#### [WORK INSTRUCTION]
Copy out the entire abstract below about nurses' work in palliative homecare, word for word.

#### [EXTRACT PROVIDED]
- Opening Delimiter -

Palliative care philosophy is based on a holistic approach to patients, but research shows that possibilities for living up to this philosophy seem limited by historical and administrative ...structures. From the nurse perspective, this article aims to explore nursing practice in specialised palliative homecare, and how it is influenced by organisational and cultural structures. Qualitative, semi-structured interviews with nine nurses were conducted, inspired by Bourdieu. The findings showed that nurses consolidate the doxa of medicine, including medical-professional values that configure a control-oriented, positivistic approach, supported by the organising policy for clinical practice. Hierarchically, nurses were positioned under doctors: medical rounds functioned as a structuring structure for their working day. They acted as medical assistants, and the prevailing medical logic seemed to make it difficult for nurses to meet their own humanistic ideals. Only short time slots allowed nurses to prioritise psychosocial needs of patients and relatives. Point-of-actions had high priority, added financial resources and ensured that budgets were allocated. Weekly visits made it possible for nurses to measure, control and govern patients’ drugs and symptoms which was a necessity for their function as medical assistants. The findings challenge nurses to take on an ethical point of view, partly to ensure that patients and their families receive good palliative care focusing on more than medical issues and logic, and partly to strengthen the nurses’ profession in the palliative field and help them implement palliative care philosophy in practice.

- Closing Delimiter -

#### [INFORMATION SHOWN]
- Opening Delimiter -

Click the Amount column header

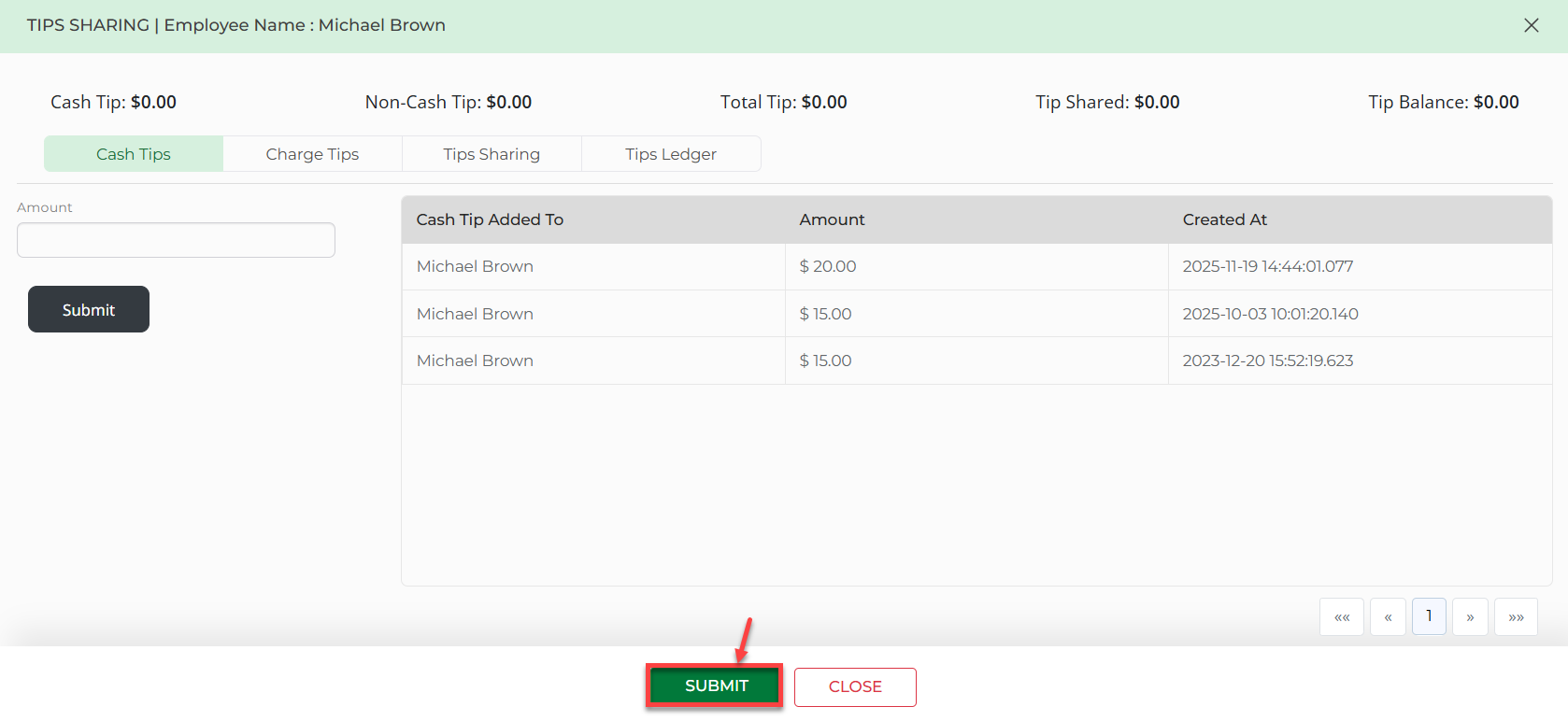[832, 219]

- Closing Delimiter -
- Opening Delimiter -

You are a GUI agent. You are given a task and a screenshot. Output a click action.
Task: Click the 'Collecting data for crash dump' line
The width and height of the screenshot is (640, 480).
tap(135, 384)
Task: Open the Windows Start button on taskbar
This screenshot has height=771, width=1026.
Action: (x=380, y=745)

- Closing Delimiter -
- Opening Delimiter -

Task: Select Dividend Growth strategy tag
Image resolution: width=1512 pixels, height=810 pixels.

- Closing Delimiter -

#### [OUTPUT FOR THIS TASK]
Palliative care philosophy is based on a holistic approach to patients, but research shows that possibilities for living up to this philosophy seem limited by historical and administrative ...structures. From the nurse perspective, this article aims to explore nursing practice in specialised palliative homecare, and how it is influenced by organisational and cultural structures. Qualitative, semi-structured interviews with nine nurses were conducted, inspired by Bourdieu. The findings showed that nurses consolidate the doxa of medicine, including medical-professional values that configure a control-oriented, positivistic approach, supported by the organising policy for clinical practice. Hierarchically, nurses were positioned under doctors: medical rounds functioned as a structuring structure for their working day. They acted as medical assistants, and the prevailing medical logic seemed to make it difficult for nurses to meet their own humanistic ideals. Only short time slots allowed nurses to prioritise psychosocial needs of patients and relatives. Point-of-actions had high priority, added financial resources and ensured that budgets were allocated. Weekly visits made it possible for nurses to measure, control and govern patients’ drugs and symptoms which was a necessity for their function as medical assistants. The findings challenge nurses to take on an ethical point of view, partly to ensure that patients and their families receive good palliative care focusing on more than medical issues and logic, and partly to strengthen the nurses’ profession in the palliative field and help them implement palliative care philosophy in practice.